Without his presence there’s no god damn way I woulda made it to the end of this thing. I gotta offer the usual poorly transferred, panned and scanned VHS disclaimer. I’m sure the real thing looked better projected, but note that cinematographer Marty Knopf only has a couple other credits, and one of them is BLOWDRY, a porn ripoff of SHAMPOO. Not that I’ve, uh, seen both of those to really compare. I have seen one of the two, I won’t say which one. But I don’t think they were looking for the greatest possible craftsmen to work on this one.
REBEL doesn’t have particularly good filmatism on display, and not a very involving story. I did get a kick out of some of the music (credited to one-timer Joseph Delacorte), because it’ll be this folksy guitar and then suddenly a girl runs from the cops and it switches to funky wah wahs and gurgling Moog basslines.
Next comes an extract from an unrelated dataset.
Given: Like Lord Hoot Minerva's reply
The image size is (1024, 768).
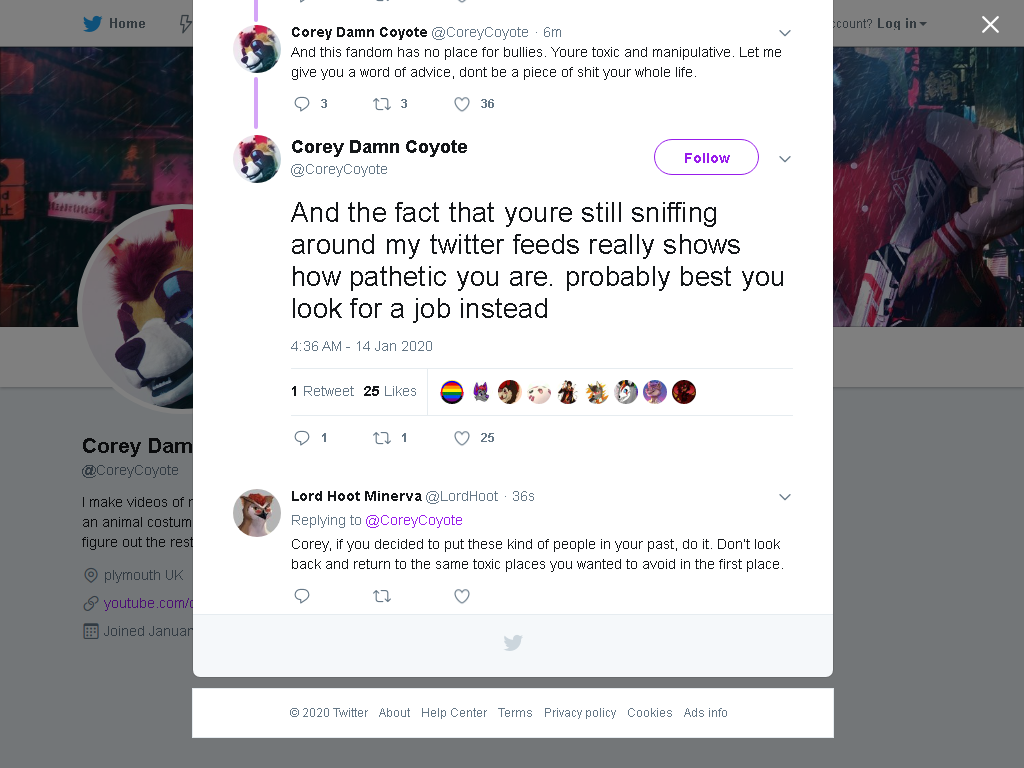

Only 1970 and it’s already the seventies.
There’s one cheap moment that’s surprisingly effective: rather than using pyrotechnics, you just hear an explosion and the camera jerks a little bit, as if the ground shook. Then the next shot has a bunch of smoke in it. Somehow it works. But I can’t really say that for the movie as a whole.
August 13th, 2014 at 2:23 am
Glad to see Spike Lee’s message got through to at least one person.
Also, I’ve befriended a few male models. Every one of them is highly intelligent. Down with stereotypes.